Старик глянул: черный, лохматый, страшный.

Пацаны громко захохотали, и только тогда Овсенька разглядел: в руке у пирата было не карманное зеркальце, а песья фотография. Хотел сплюнуть, да воздержался: вдруг обидятся?

Прежде чем вернуться к Пицце, он купил в киоске на Плешке бутылку водки. Вздыхая, считал и пересчитывал мятые денежки — но делать нечего: день рожденья. Да и настроение сделалось — выпить.

К вечеру Пицца включила электрообогреватель, и в вагончике стало душно.

С удовольствием наблюдая за ловкими движениями женщины, собиравшей на стол, старик неторопливо рассказывал о приключении в подворотне на Мясницкой.

— А Мишутка-то — с ножиком! — с восхищением сказал он. — Надо же! Мал, мал, да вон как за старого вступился. — Он запнулся и уставился на мальчика, вдруг издавшего странный горловой звук. — Ты чего, малый, а?

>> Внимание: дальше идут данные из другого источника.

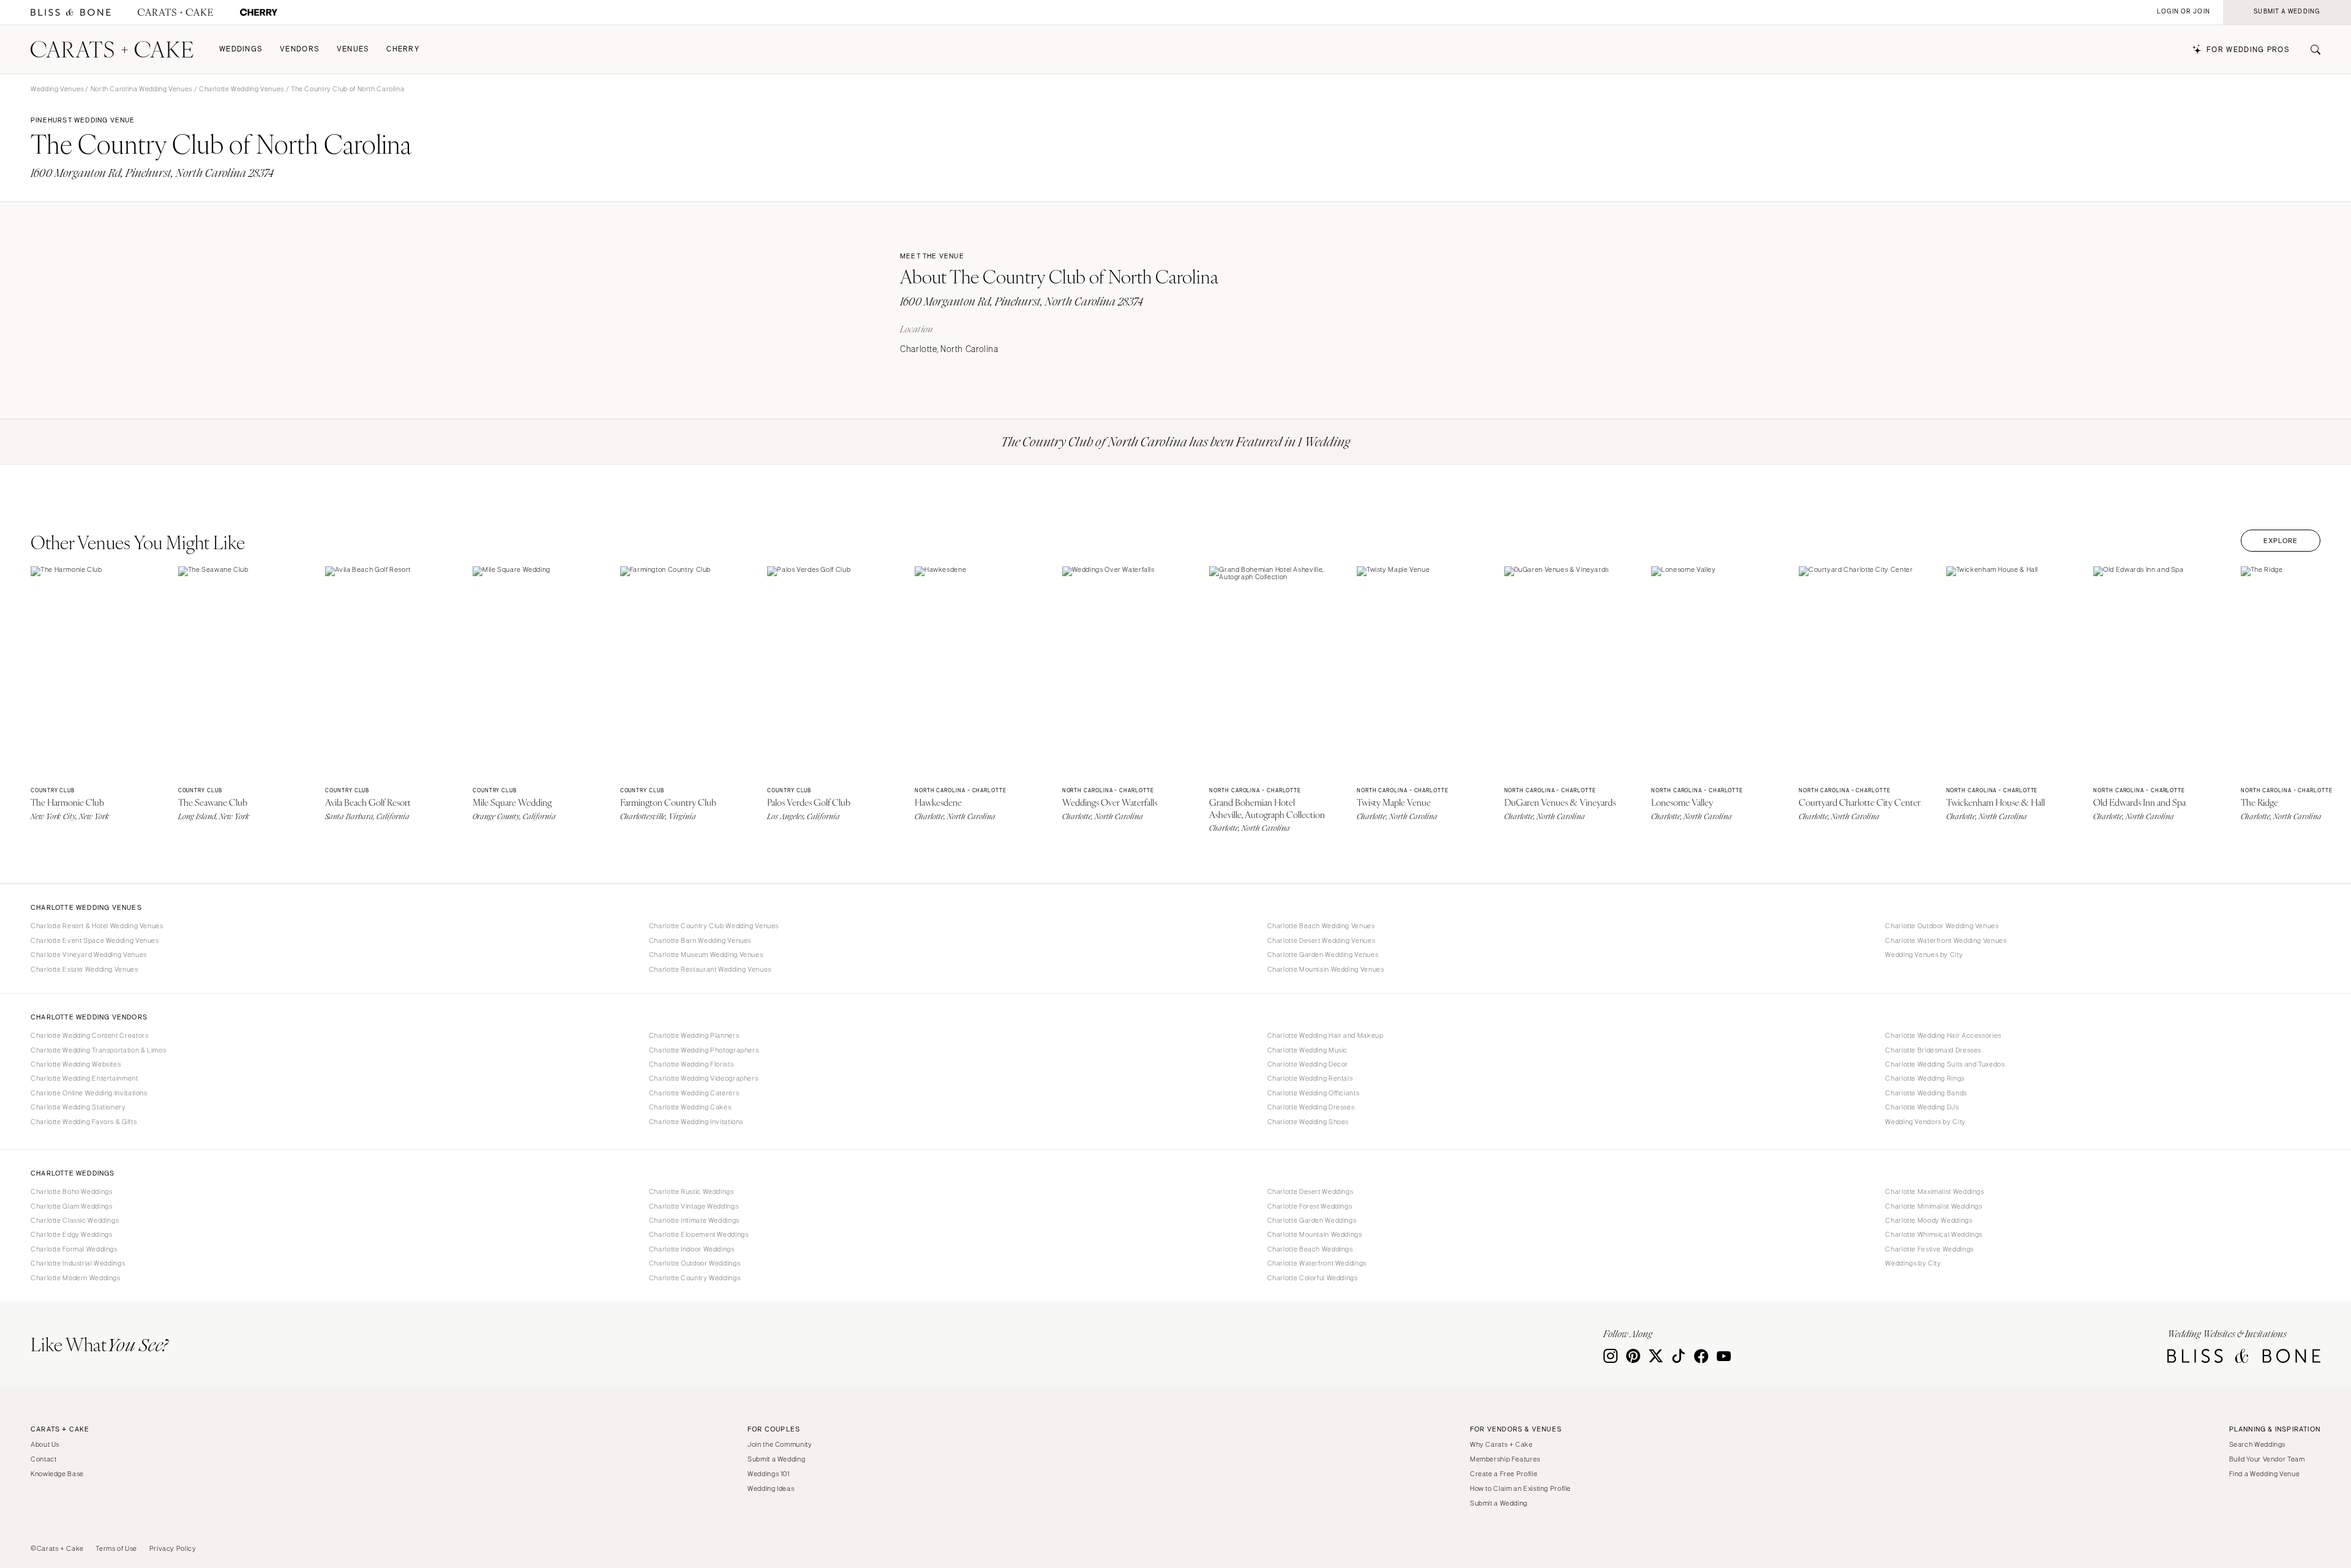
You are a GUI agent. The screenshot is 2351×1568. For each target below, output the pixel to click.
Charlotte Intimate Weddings (694, 1220)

Не плачь, Москва слезам не верит, да и времена…

— Времена…— Пицца вздохнула.— Поостерегся бы мальчишку таскать туда-сюда в такие-то времена. А ну пропадет? Ему десяти нет, а он с ножичком…

Старик согласно покивал.

— Конечно, конечно… Так ведь и дома сидеть — знаешь…

Пицца снова вздохнула: знала.

Дверь распахнулась, из темноты раздался голос Синди:

— Помогите же, суки, втащить его!

Пицца с Овсенькой ухватились за толстые мужские руки и втянули большого человека в вагончик. Сзади его подталкивали Синди и Барби.

— На кой он вам сдался? — сердито спросила Пицца, разглядев на голове мужчины кровь. — Где подобрали?

Мужчина, рыкнув, с трудом перевернулся на бок и застонал. На нем было добротное пальто и дорогие ботинки.

— Во дворе валялся, — отдышавшись, объяснила Синди. — Там же холодища, еще сдохнет, ну и решили… да ладно тебе, не мурзись! — Присев на корточки, она быстро и умело обыскала мужика, сняла часы на золотом браслете, бросила на стол кожаный бумажник. — Ну вот…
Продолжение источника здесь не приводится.